I am splitting the string using ^ char. The String which I am reading, is coming from some external source. This string contains some \n characters.
The string may look like:
Hi hello^There\nhow are\nyou doing^9987678867abc^popup
when I am splitting like below, why the array length is coming as 2 instead of 4:
String[] st = msg[0].split("^");
st.length //giving "2" instead of "4"
It look like, split is ignoring after \n.
How can I fix it without replacing \n to some other character.
the string parameter for split is interpreted as regular expression.
So you have to escape the char and use:
st.split("\\^")
see this answer for more details
Escape the ^ character. Use msg[0].split("\\^") instead.
String.split considers its argument as regular expression. And as ^ has a special meaning when it comes to regular expressions, you need to escape it to use its literal representation.

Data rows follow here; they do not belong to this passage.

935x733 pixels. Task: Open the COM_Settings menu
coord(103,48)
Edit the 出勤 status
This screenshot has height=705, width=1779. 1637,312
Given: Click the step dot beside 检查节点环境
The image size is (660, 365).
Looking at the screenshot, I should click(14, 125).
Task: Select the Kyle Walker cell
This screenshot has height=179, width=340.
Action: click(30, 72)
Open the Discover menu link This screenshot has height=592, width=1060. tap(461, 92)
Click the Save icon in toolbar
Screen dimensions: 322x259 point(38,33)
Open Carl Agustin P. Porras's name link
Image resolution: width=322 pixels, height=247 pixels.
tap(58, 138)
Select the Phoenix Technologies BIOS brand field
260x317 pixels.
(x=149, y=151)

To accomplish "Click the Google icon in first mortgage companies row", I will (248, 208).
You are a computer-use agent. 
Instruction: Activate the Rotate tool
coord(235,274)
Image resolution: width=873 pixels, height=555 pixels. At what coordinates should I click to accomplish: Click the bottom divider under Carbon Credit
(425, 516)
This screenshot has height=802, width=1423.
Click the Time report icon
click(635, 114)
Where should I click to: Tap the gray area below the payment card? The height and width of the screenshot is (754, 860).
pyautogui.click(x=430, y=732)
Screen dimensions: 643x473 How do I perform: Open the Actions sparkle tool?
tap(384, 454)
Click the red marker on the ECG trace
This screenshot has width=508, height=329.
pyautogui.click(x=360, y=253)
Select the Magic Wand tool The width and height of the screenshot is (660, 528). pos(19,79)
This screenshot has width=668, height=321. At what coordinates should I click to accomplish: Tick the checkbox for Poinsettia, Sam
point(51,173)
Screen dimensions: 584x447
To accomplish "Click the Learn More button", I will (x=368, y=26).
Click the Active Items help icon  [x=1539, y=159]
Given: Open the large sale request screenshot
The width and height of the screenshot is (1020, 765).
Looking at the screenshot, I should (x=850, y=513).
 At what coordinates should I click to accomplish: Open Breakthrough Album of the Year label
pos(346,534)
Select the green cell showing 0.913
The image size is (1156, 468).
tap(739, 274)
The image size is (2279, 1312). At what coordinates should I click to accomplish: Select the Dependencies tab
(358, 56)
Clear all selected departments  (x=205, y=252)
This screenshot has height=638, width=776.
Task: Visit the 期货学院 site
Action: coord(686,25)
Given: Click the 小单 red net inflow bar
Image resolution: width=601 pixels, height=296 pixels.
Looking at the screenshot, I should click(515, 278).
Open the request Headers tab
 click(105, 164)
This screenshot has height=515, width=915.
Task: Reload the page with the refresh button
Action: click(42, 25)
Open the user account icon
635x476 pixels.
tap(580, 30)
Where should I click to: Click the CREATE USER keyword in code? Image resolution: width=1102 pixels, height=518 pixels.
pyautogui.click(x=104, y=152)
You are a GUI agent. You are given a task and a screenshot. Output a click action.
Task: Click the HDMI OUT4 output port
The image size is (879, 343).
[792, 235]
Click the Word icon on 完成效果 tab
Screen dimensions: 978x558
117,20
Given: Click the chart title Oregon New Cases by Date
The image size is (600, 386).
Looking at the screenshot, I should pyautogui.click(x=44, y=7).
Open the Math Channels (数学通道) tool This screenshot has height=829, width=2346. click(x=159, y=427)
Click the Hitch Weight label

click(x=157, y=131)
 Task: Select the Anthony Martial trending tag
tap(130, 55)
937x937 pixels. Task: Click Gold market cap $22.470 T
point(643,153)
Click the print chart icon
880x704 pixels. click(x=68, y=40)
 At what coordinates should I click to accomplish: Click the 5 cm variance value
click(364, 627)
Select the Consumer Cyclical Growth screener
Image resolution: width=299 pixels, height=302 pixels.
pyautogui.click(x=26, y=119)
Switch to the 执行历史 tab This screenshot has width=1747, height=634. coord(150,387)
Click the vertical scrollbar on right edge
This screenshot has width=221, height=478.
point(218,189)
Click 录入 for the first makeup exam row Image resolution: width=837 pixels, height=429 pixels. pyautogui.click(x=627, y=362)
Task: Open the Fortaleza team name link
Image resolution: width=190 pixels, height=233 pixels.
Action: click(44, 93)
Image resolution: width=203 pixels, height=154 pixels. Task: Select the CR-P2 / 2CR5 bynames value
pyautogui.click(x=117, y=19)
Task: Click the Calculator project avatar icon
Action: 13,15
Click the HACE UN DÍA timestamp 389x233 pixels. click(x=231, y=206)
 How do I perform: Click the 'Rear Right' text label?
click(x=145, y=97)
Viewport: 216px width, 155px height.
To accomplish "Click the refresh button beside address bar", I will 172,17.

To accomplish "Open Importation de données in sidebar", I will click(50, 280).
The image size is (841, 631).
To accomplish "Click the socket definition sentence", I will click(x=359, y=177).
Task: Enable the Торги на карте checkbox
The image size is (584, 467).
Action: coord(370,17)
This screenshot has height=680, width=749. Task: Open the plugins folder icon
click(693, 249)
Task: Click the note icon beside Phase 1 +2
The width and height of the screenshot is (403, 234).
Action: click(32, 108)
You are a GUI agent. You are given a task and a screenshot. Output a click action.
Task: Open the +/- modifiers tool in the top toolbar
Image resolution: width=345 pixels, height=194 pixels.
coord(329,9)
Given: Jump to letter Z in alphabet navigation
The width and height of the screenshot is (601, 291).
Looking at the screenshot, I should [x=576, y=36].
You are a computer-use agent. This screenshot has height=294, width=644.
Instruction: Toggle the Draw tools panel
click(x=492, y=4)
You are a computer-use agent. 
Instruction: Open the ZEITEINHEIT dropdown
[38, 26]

If you want to split by ^ only, then
String[] st = msg[0].split("\\^");
If I read your question correctly, you want to split by ^ and \n characters, so this would suffice.
String[] st = msg[0].split("[\\^\\\\n]");
This considers that \n literally exists as 2 characters in a string.
"^" it's know as regular expression by the JDK.
To avoid this confusion you need to modify the code as below
old code = msg[0].split("^")
new code = msg[0].split("\\^")
Related
I am wondering if I am going about splitting a string on a . the right way? My code is:
String[] fn = filename.split(".");
return fn[0];
I only need the first part of the string, that's why I return the first item. I ask because I noticed in the API that . means any character, so now I'm stuck.
split() accepts a regular expression, so you need to escape . to not consider it as a regex meta character. Here's an example :
String[] fn = filename.split("\\.");
return fn[0];
I see only solutions here but no full explanation of the problem so I decided to post this answer
Problem
You need to know few things about text.split(delim). split method:
accepts as argument regular expression (regex) which describes delimiter on which we want to split,
if delim exists at end of text like in a,b,c,, (where delimiter is ,) split at first will create array like ["a" "b" "c" "" ""] but since in most cases we don't really need these trailing empty strings it also removes them automatically for us. So it creates another array without these trailing empty strings and returns it.
You also need to know that dot . is special character in regex. It represents any character (except line separators but this can be changed with Pattern.DOTALL flag).
So for string like "abc" if we split on "." split method will
create array like ["" "" "" ""],
but since this array contains only empty strings and they all are trailing they will be removed (like shown in previous second point)
which means we will get as result empty array [] (with no elements, not even empty string), so we can't use fn[0] because there is no index 0.
Solution
To solve this problem you simply need to create regex which will represents dot. To do so we need to escape that .. There are few ways to do it, but simplest is probably by using \ (which in String needs to be written as "\\" because \ is also special there and requires another \ to be escaped).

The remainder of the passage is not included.